> _The task_
Nothing should appear in the answer except the line containing "Open Grok from" and the lines following it through the end of the listing, each given exactly.
Top of Entries supplied
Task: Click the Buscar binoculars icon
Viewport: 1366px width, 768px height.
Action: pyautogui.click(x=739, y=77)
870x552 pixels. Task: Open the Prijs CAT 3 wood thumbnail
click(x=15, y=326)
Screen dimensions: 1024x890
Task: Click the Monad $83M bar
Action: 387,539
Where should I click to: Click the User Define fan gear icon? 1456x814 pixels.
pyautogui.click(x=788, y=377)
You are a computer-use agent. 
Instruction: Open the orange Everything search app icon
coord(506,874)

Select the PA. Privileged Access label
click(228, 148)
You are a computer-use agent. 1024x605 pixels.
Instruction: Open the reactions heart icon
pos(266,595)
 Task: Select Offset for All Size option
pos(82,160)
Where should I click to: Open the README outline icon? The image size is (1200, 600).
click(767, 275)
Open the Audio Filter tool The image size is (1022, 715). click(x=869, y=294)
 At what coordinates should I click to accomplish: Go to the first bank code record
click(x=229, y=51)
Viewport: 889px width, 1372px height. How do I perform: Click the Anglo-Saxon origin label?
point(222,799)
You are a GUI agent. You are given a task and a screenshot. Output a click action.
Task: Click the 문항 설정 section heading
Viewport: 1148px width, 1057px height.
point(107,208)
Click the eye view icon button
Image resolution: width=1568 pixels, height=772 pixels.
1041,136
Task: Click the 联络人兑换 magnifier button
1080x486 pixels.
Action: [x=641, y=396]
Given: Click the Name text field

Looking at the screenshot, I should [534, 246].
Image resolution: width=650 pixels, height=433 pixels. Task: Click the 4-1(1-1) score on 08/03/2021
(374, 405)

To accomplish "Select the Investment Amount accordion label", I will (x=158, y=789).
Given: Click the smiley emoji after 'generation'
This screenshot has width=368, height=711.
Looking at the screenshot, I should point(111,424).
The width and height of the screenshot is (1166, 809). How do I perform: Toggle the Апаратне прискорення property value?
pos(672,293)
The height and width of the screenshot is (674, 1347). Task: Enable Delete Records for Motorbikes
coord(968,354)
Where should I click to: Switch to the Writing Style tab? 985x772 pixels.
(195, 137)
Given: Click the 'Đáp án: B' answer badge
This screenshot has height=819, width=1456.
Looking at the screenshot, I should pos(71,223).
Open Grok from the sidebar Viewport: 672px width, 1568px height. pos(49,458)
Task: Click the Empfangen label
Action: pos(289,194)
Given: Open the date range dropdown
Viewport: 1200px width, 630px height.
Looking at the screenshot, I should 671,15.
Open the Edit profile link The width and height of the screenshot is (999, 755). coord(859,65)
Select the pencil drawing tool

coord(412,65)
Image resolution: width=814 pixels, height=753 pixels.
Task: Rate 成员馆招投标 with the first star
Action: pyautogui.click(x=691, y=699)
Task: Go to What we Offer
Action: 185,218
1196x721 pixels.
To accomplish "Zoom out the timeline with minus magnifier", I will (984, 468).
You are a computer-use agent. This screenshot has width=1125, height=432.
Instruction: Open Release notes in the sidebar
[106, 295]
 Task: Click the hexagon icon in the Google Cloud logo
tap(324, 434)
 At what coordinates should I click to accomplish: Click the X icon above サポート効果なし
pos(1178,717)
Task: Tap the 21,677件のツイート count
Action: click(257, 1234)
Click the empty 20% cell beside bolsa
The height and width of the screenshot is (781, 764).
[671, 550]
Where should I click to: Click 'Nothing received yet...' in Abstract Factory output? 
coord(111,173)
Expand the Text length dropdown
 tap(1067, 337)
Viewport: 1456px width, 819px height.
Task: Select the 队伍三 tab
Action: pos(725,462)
Bottom of Entries supplied
> _Task response_
Open Grok from the sidebar Viewport: 672px width, 1568px height. pos(49,458)
Task: Click the Empfangen label
Action: pos(289,194)
Given: Open the date range dropdown
Viewport: 1200px width, 630px height.
Looking at the screenshot, I should 671,15.
Open the Edit profile link The width and height of the screenshot is (999, 755). coord(859,65)
Select the pencil drawing tool

coord(412,65)
Image resolution: width=814 pixels, height=753 pixels.
Task: Rate 成员馆招投标 with the first star
Action: pyautogui.click(x=691, y=699)
Task: Go to What we Offer
Action: 185,218
1196x721 pixels.
To accomplish "Zoom out the timeline with minus magnifier", I will (984, 468).
You are a computer-use agent. This screenshot has width=1125, height=432.
Instruction: Open Release notes in the sidebar
[106, 295]
 Task: Click the hexagon icon in the Google Cloud logo
tap(324, 434)
 At what coordinates should I click to accomplish: Click the X icon above サポート効果なし
pos(1178,717)
Task: Tap the 21,677件のツイート count
Action: click(257, 1234)
Click the empty 20% cell beside bolsa
The height and width of the screenshot is (781, 764).
[671, 550]
Where should I click to: Click 'Nothing received yet...' in Abstract Factory output? 
coord(111,173)
Expand the Text length dropdown
 tap(1067, 337)
Viewport: 1456px width, 819px height.
Task: Select the 队伍三 tab
Action: pos(725,462)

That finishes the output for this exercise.